Researchers at the Istituto Italiano di Tecnologia (IIT) have completed the development, assembly, and testing of the Centauro disaster response robot, a centaur-like device consisting of a four-legged base and an anthropomorphic upper body.

The robot is capable of performing robust locomotion, high-strength manipulation, and harsh interactions that may be necessary during the execution of disaster relief tasks. The Centauro robot is 1.5 m tall, while its shoulder width is 65 cm and its weight is 93 kg. It is made of aluminium, magnesium, and titanium alloys, and cover parts are made from plastic using rapid prototyping fabrication. It is battery powered and can operate for 2.5 hours.

The development of the robot is within the framework of the research project Centauro funded by the European Commission and coordinated by University of Bonn in Germany. The robot hardware, software architecture, and body control framework were completely designed and realized at IIT by the Humanoid and Human Centred Mechatronics Lab coordinated by Nikos Tsagarakis.

The Centauro project aims to realize a robotic platform that can be used in disaster scenarios and assist rescue workers to safely execute emergency tasks in hostile environments. The Centauro robot is therefore designed to navigate in affected human-made environments, thanks to its hybrid mobility skills that combine legged articulated locomotion and wheeled mobility. Its body has dimensions compatible to those needed to operate within human infrastructures; it can pass through doors and narrow corridors and traverse steps in standard stairs.

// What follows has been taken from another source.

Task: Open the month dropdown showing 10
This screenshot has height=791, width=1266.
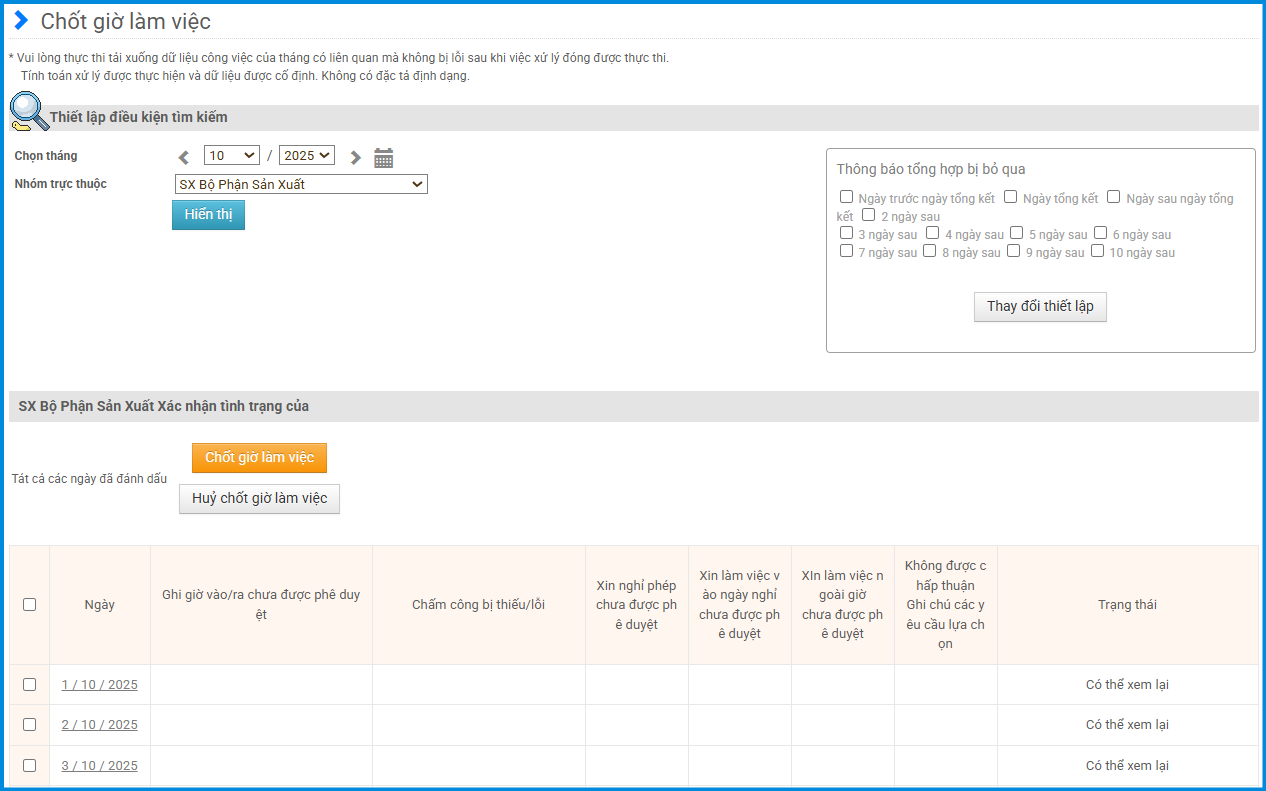Action: [x=231, y=155]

Centauro legs incorporate six degrees of freedom, providing articulated movements in the environment by rotating and extending hips, knees, and ankles, and control the wheel modules, which are placed at the ankles like rolling “hooves.” The robot can adopt different configurations, such as the typical leg configurations of quadruped robots including both inward and outward knee arrangements, and a spider leg configuration, which can be more beneficial in terms of stability required for manipulating powerful tools. Wheels allow the robot to demonstrate wheeled-based mobility also. The wheel is made of an aluminium alloy, and its outer layer is overmolded with an elastomer material, thereby ensuring visco-damped contacts while generating suitable friction when rolling on the ground surfaces.

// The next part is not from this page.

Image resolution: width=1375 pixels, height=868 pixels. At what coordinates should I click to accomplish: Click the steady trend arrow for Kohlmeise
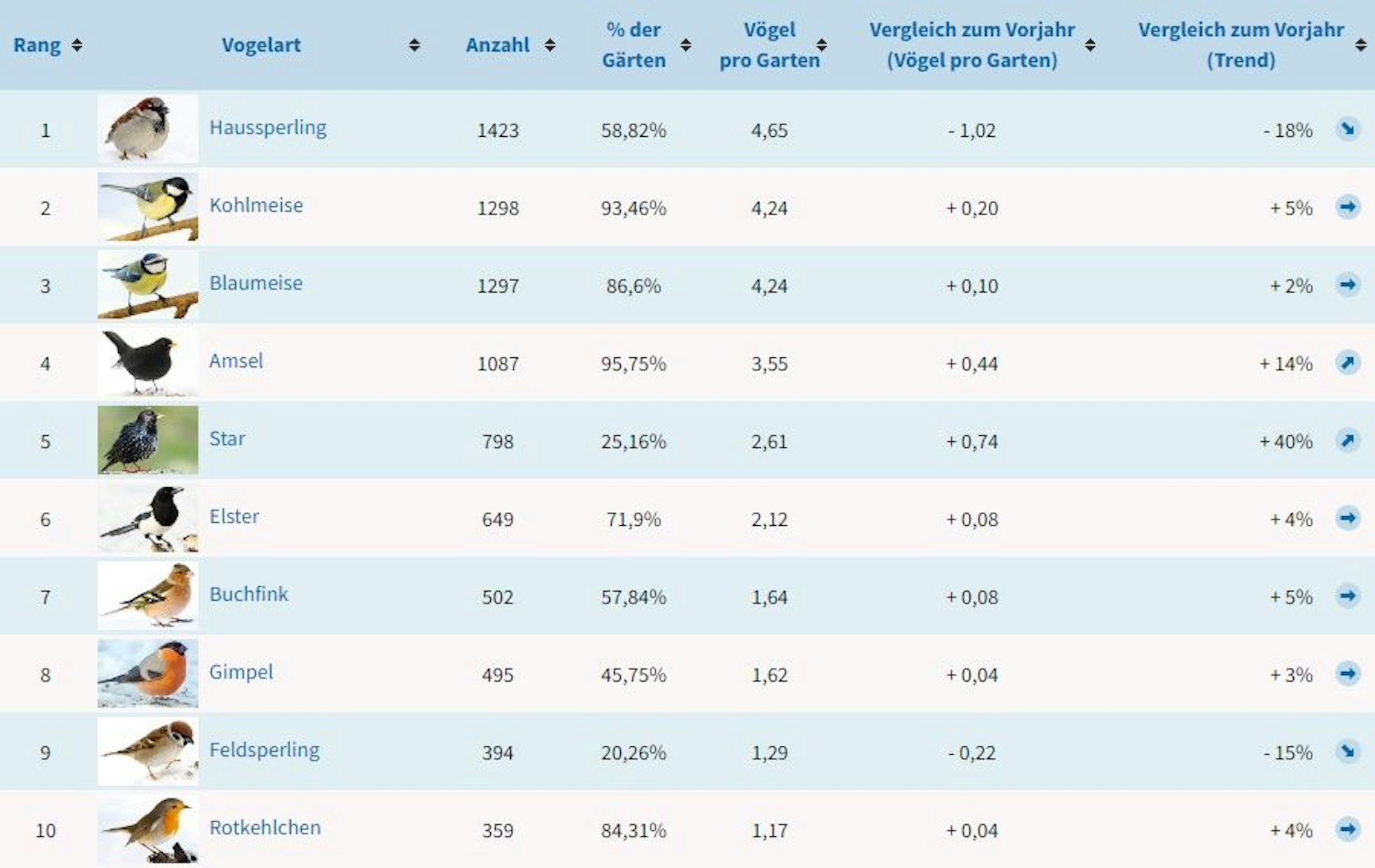point(1348,207)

The Centauro robot is capable of using human tools to execute manipulation tasks and can demonstrate manipulation strength capacity that is higher than that of the typical human adult. Its lightweight arms demonstrate a payload-to-weight ratio greater than 1:1. The robot perception system is located in the head and incorporates a series of sensors including a set of cameras, RGBD sensors, and a lidar scanner, which provide a spherical coverage of the environment around the robot. In addition, the robot joints incorporate high-fidelity torque-sensing and thermal-state monitoring sensors.

The robot is equipped with computation power delivered by three on-board computers dedicated to hard real-time control, high-level motion planning, and perception processing, respectively. The robot control and the data exchange in this distributed computation system are coordinated by the software framework developed by the same IIT team.